Improving pneumococcal vaccine coverage in children could result in major reductions in infection across all ages, he said.

“Only about 60% of kids currently get the full four doses of the conjugate vaccine, and it's that fourth dose that induces the full immunity and stops transmission, so we need to do a much better job of immunizing kids.”

Giving Adults the Children's Conjugate Vaccine May Backfire, Researchers Say

Is there a role for giving the children's conjugate vaccine to adults?

A recent study suggested that it may not be as simple as that (Vaccine 2007;25:4029–37). Immunogenicity among elderly patients (aged 70–79 years) who were given the children's dose of conjugate vaccine was “nothing to get overly excited about,” Dr. Klugman said. “Perhaps the dose designed for a primary response in kids is not enough for adults,” he suggested.
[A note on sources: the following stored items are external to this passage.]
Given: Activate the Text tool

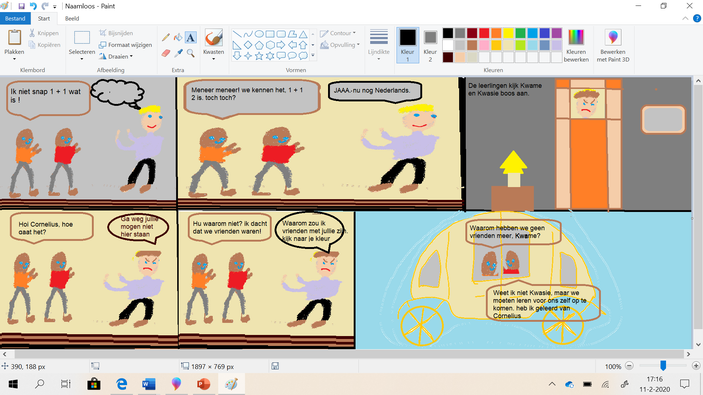Looking at the screenshot, I should pyautogui.click(x=191, y=38).
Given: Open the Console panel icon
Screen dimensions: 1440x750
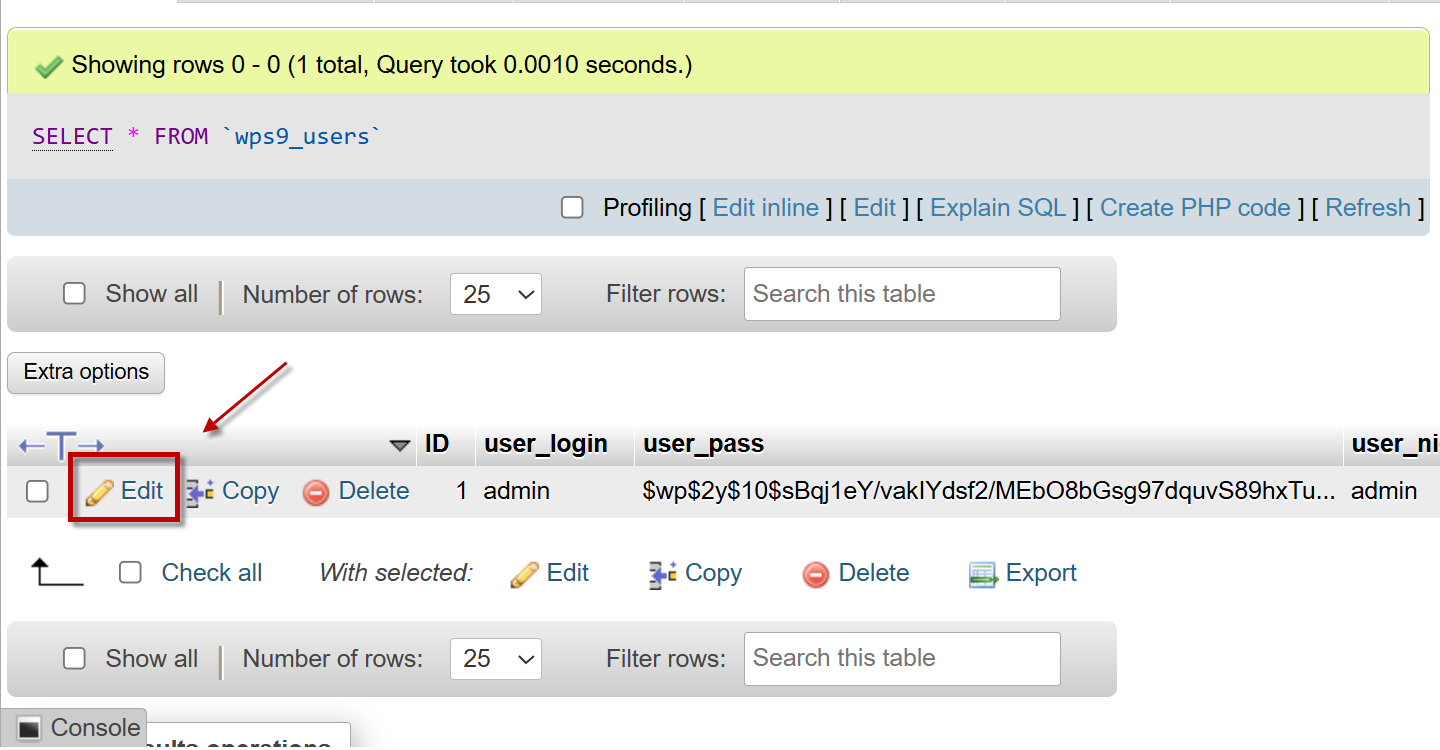Looking at the screenshot, I should point(29,729).
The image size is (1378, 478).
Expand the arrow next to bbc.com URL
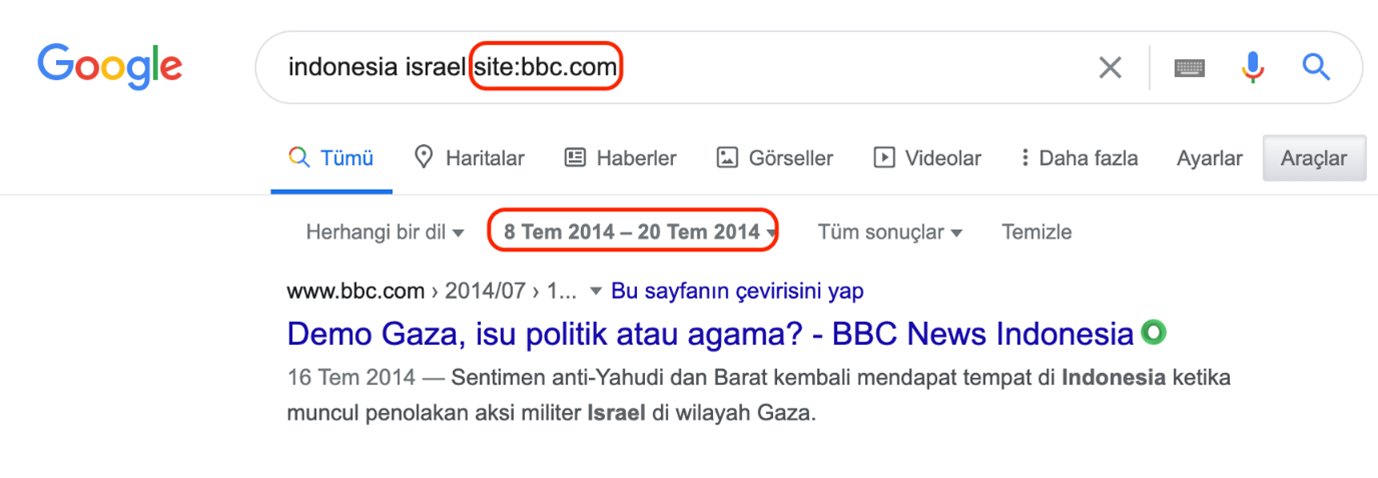(596, 292)
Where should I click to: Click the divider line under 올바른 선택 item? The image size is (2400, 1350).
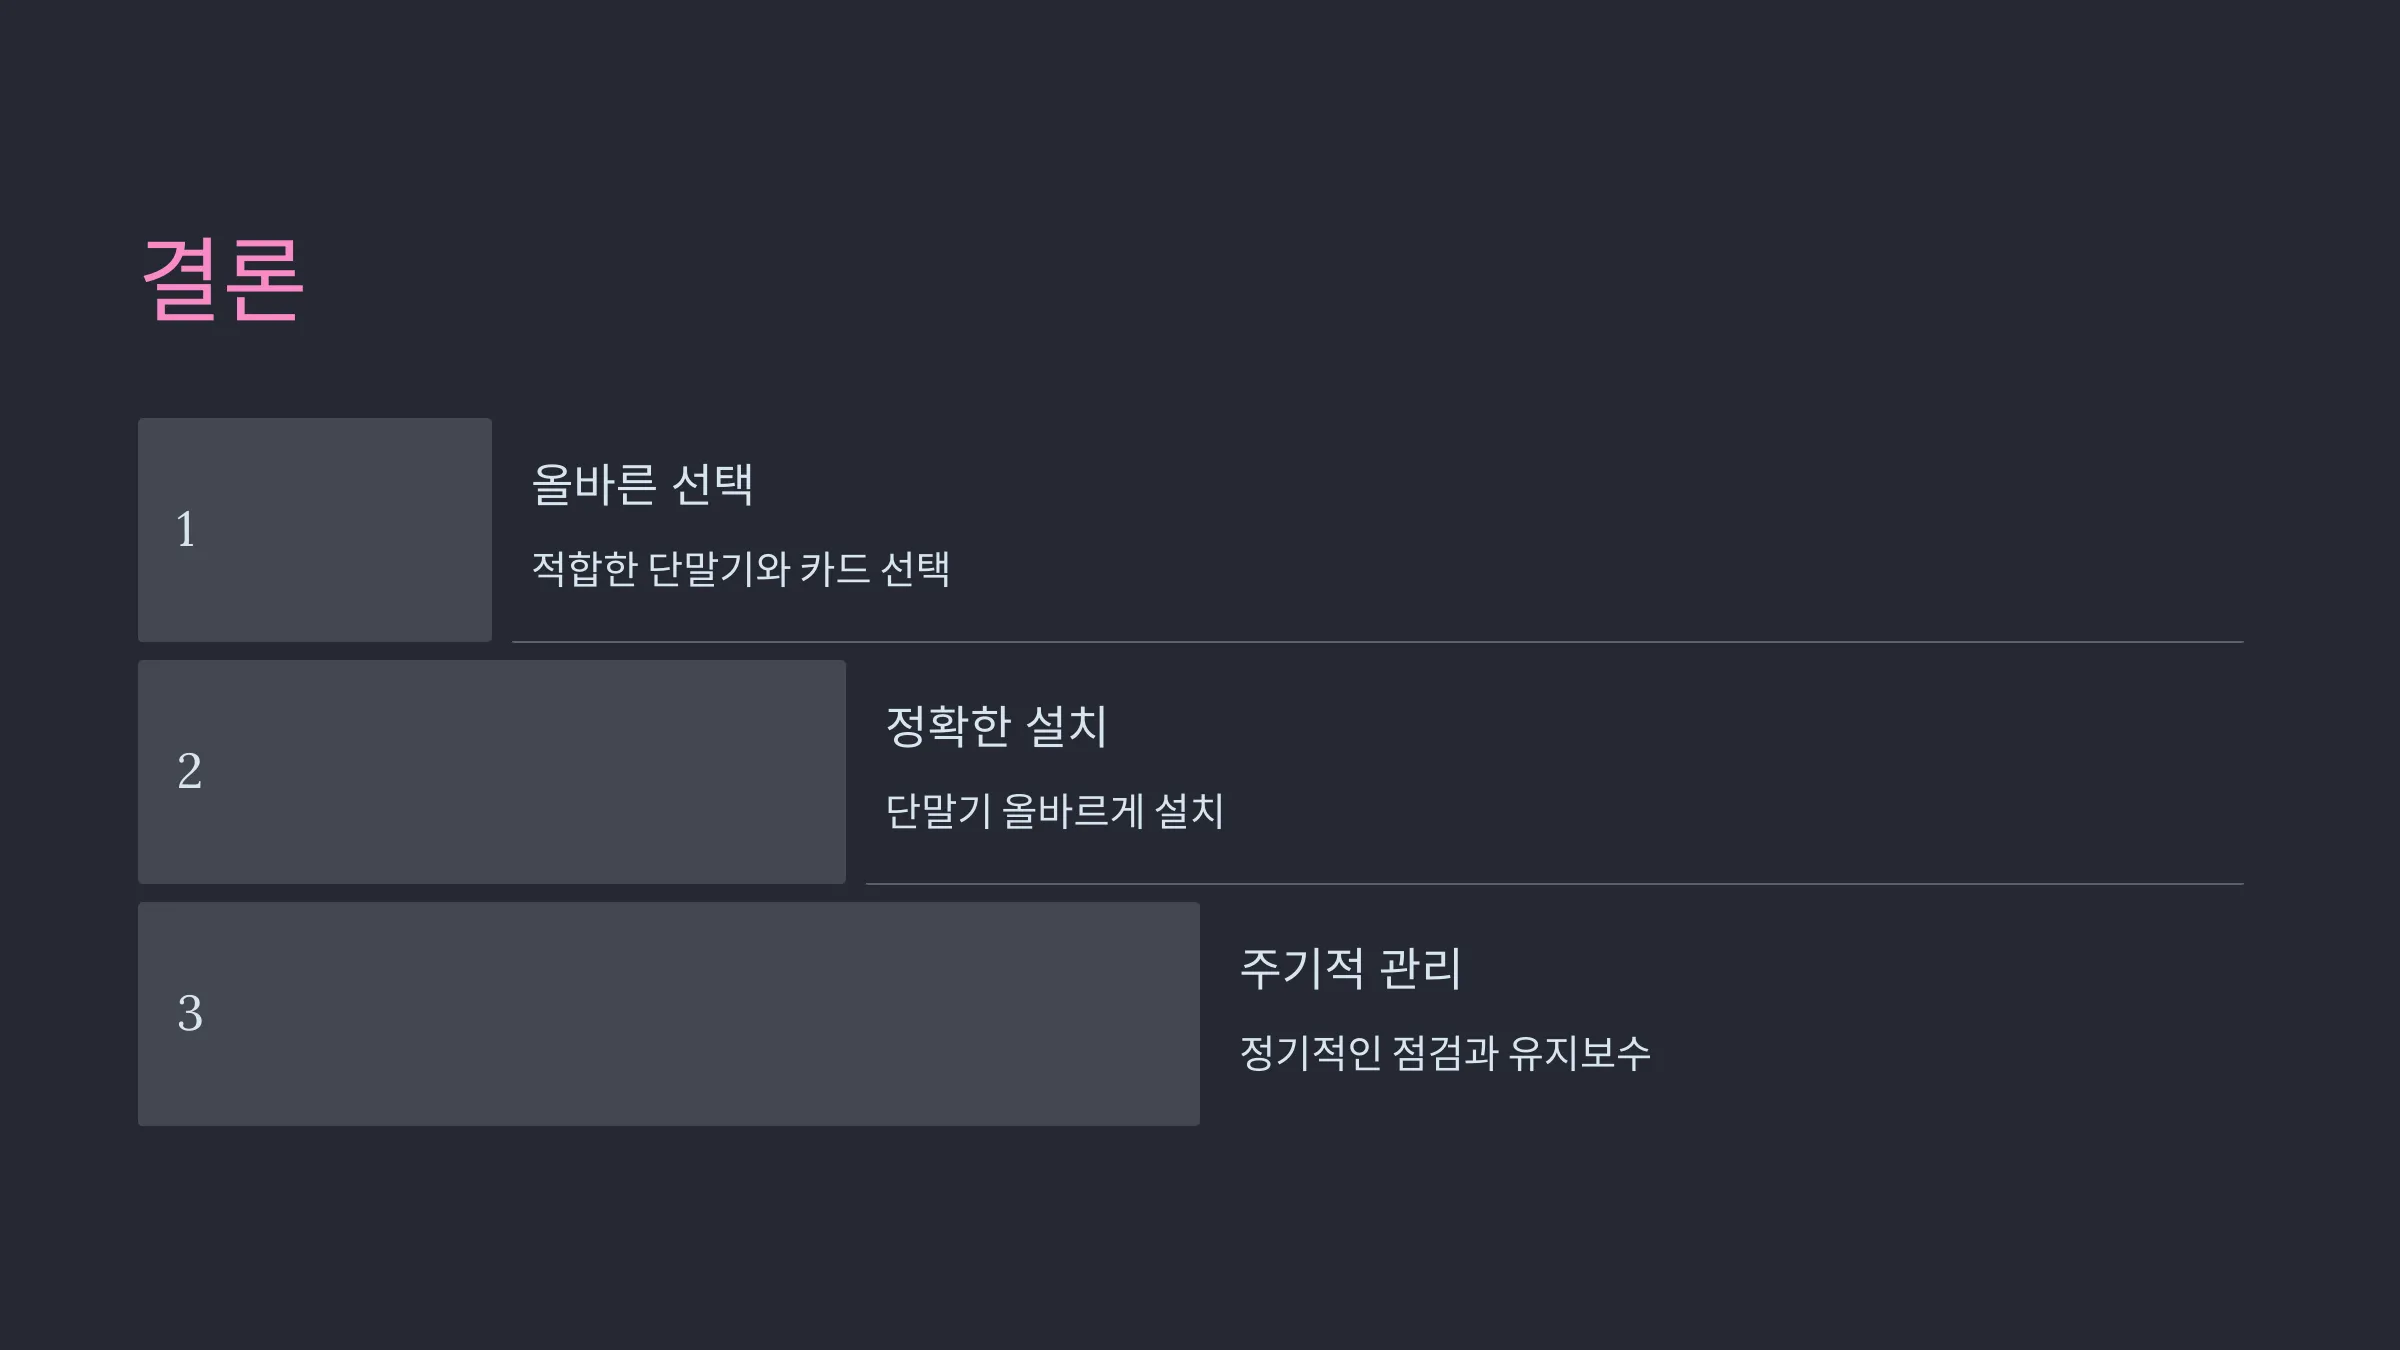click(x=1378, y=642)
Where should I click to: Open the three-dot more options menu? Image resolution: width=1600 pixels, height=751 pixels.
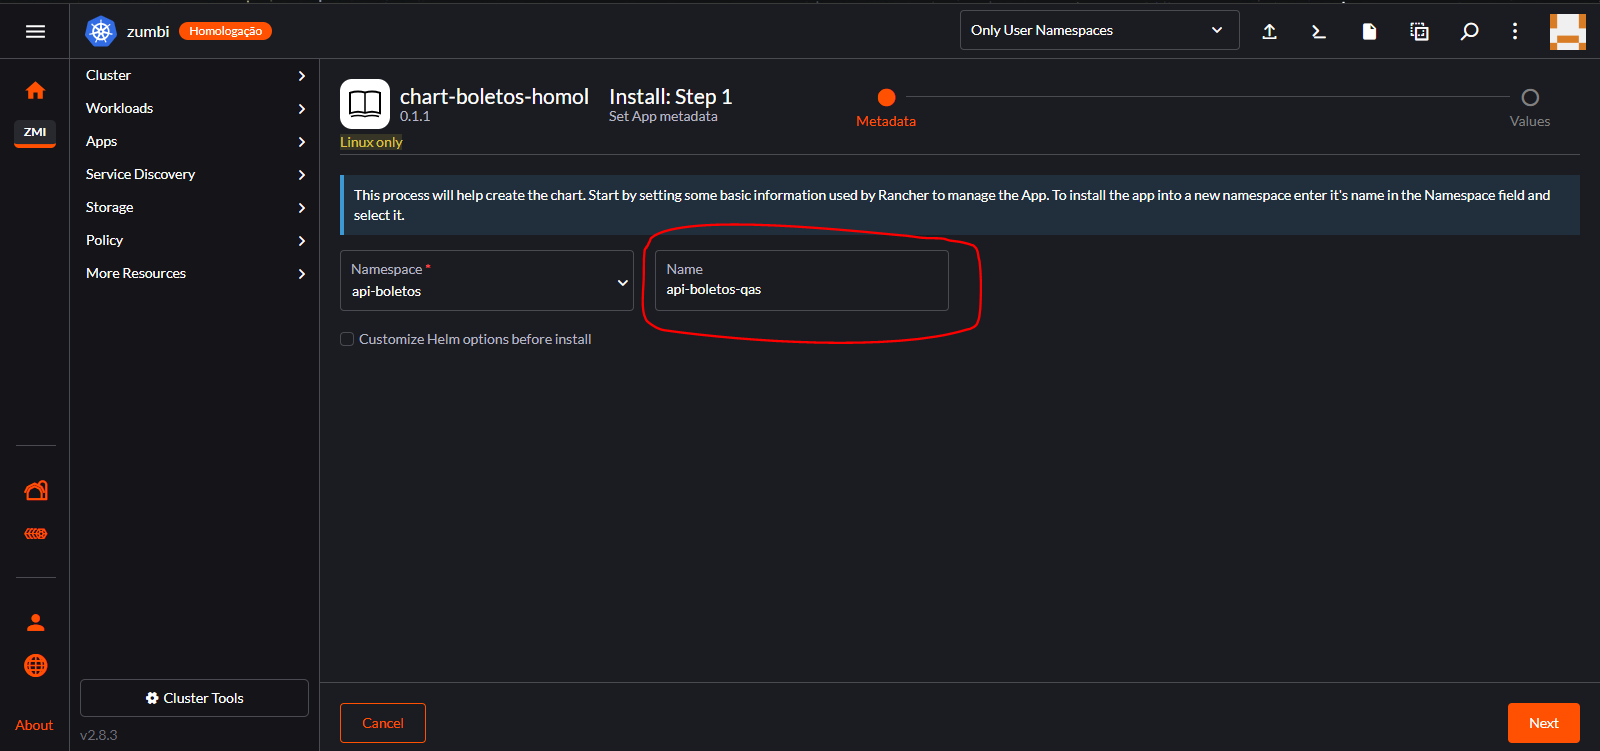coord(1515,31)
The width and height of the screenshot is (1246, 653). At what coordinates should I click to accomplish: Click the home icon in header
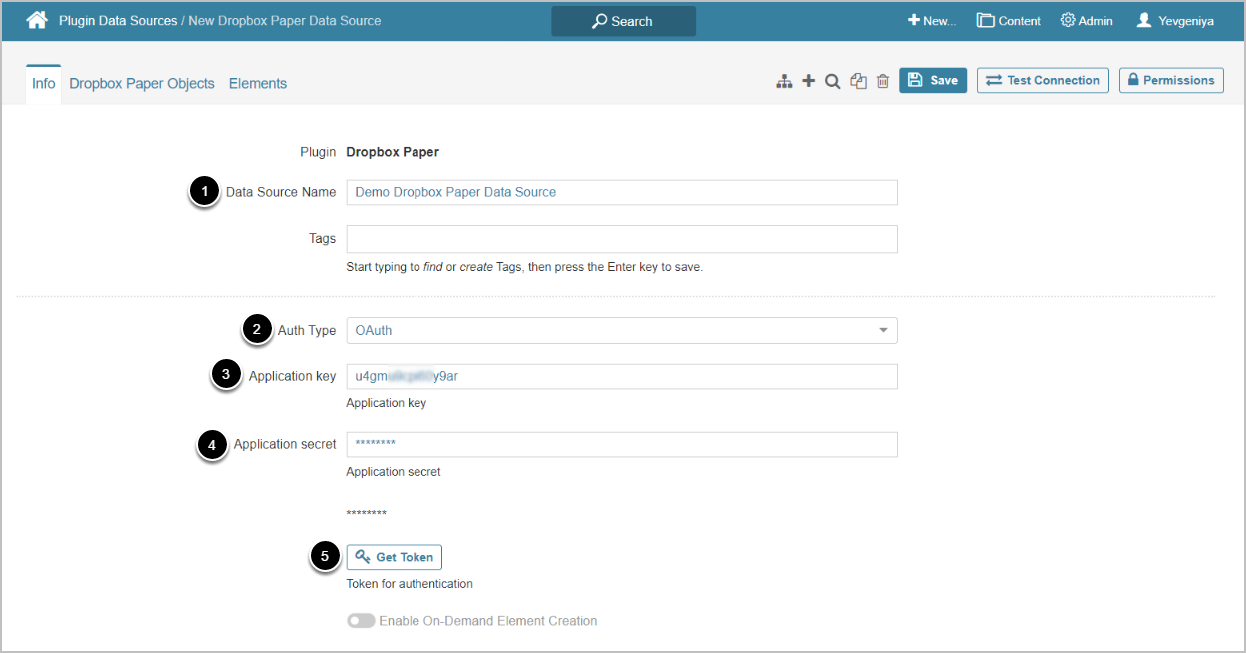click(37, 20)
And a study presented at the 2006 International Symposium on Pneumococci and Pneumococcal Diseases by Dr. Andrés de Roux, of the Universitat Autònoma de Barcelona, and colleagues suggested that the administration of the children's conjugate vaccine to elderly patients within 1 year of giving them the polysaccharide vaccine could actually suppress immunity.

“It seems the adult vaccine interferes with the response to the conjugate, which is a concern, because it means we can't simply give the conjugate to people who have previously had the [23-valent vaccine]. There will have to be a strategy, and it seems that certainly the conjugate needs to be given before the 23-valent,” Dr. Klugman said.

Dr. Klugman said that in his opinion, a new conjugate vaccine, with coverage of more strains than the current one, will eventually replace the PPV 23 for adults.